__THE PROBLEM__:
In the source passage, rewrite the part that opens with the words "Cash Machine Conundrum" and closes with "in crisp twenties.", substituting "teller window" for "drive-through".

Still, I must admit, I manage amazingly well, and much of the time we are a smoothly synchronized team (only my brain knows for sure how I'm able to do it). But there are times when the dogs decide to assert their individuality, coming suddenly out of formation, for instance, when one of the neighborhood cats strolls sadistically by at the very moment we pass, or when we get within ten feet of the barking Three-Dog House. Then I'm a wacky traffic cop, my arms crossing this way and that, or an unwitting Houdini, cursing as I unwind the shackles of three leashes from my legs.

But when I've gotten us all back in order and on our way, I feel, depending on my mood, a certain serenity and satisfaction as my dogs and I pass at our regular time down our regular route, pausing en masse at the same tree as yesterday. I joke as usual with Barry the Landscaper or shout-chat as I've done for years with Mr. Davis on his front step.

In fact, I feel downright normal, until away I'm yanked again....

published in the Hometown Herald Winter 2004

Thursday, April 3, 2008

Cash Machine Conundrum

There was the time I asked for thirty dollars and out came three hundred. As my daughter laughed hysterically, I pulled up to my bank's drive-through and deposited the strange sum of $280, all in crisp twenties.

Then there was the time I erred in the opposite direction. Standing in line with a few items at the grocery store, I decided I could use a little cash that evening. So after the cashier rang up my things, and I slid my debit card through the machine, I answered the screen yes, I'd like cash, then entered the amount of ten dollars.

But when the cashier turned from the register with my receipt, there were no bills in her hand.

"I asked for cash -- I think," I said uncertainly. The cashier said nothing, completing her motion of handing me the receipt.

I wondered if she was hard of hearing. I wondered if my checking account could have somehow been empty. I wondered if my request for cash had never really happened....

Then I noticed that, pinched between her fingertips that held the receipt, hiding beneath the receipt, tiny and ridiculous and ashamed, was a dime.

Now I thought about this: What could the cashier have been thinking? What could I possibly want only ten cents for? It wasn't enough to buy a postage stamp. It wasn't even enough for a little green Martian guy from the gumball machine.

A line was forming behind me. Bravely, holding my shiny new dime, I said, "I'm sorry. I thought I'd asked for ten dollars."

I expected her to say something like, "Please try it again, ma'am." But instead, kindly trying to relieve my embarrassment (or knowing I'd only botch it if I tried it again), she said, "Oh, someone else did that the other day."

Well, at least I had company in this problem of lost decimal points. Seeing the line growing longer behind me, I decided not to pursue it. I also decided, driving past my bank's cash station on the way home, I'd better just skip the cash thing altogether.

__EXTRACTED INFORMATION__:

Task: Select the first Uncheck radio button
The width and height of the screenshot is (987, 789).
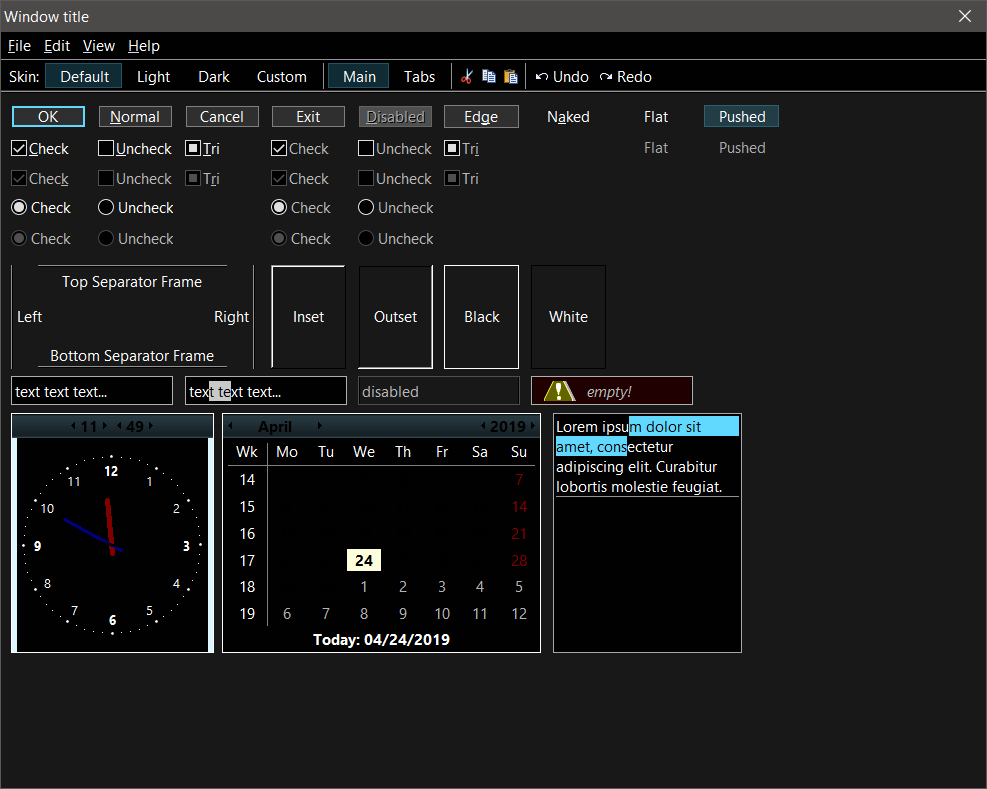Action: coord(106,208)
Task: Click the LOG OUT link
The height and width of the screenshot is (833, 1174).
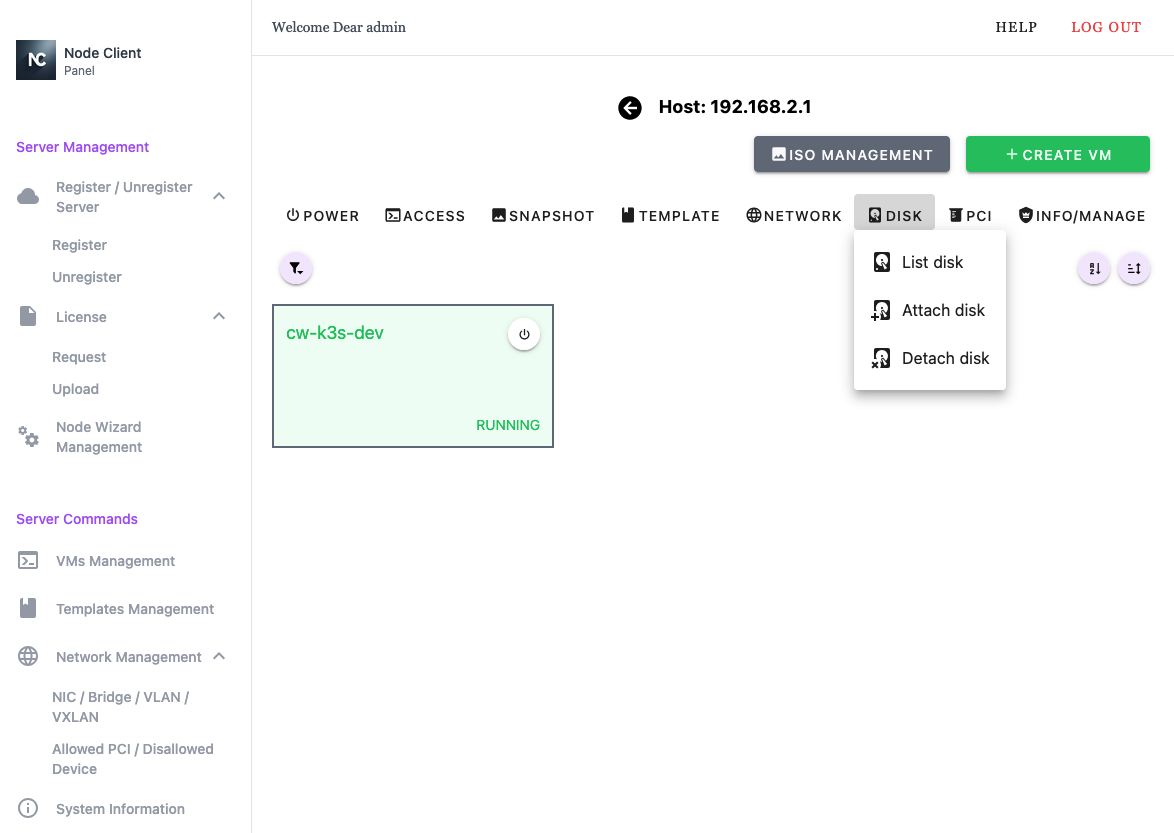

__TASK SOLUTION__:
Cash Machine Conundrum

There was the time I asked for thirty dollars and out came three hundred. As my daughter laughed hysterically, I pulled up to my bank's teller window and deposited the strange sum of $280, all in crisp twenties.